## [Task description]
Quote the listing below word for word, every line included.

## [Materials provided]
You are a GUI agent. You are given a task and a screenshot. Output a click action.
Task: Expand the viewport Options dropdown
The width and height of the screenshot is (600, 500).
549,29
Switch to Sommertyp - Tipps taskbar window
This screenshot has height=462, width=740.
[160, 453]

## [Problem solution]
You are a GUI agent. You are given a task and a screenshot. Output a click action.
Task: Expand the viewport Options dropdown
The width and height of the screenshot is (600, 500).
549,29
Switch to Sommertyp - Tipps taskbar window
This screenshot has height=462, width=740.
[160, 453]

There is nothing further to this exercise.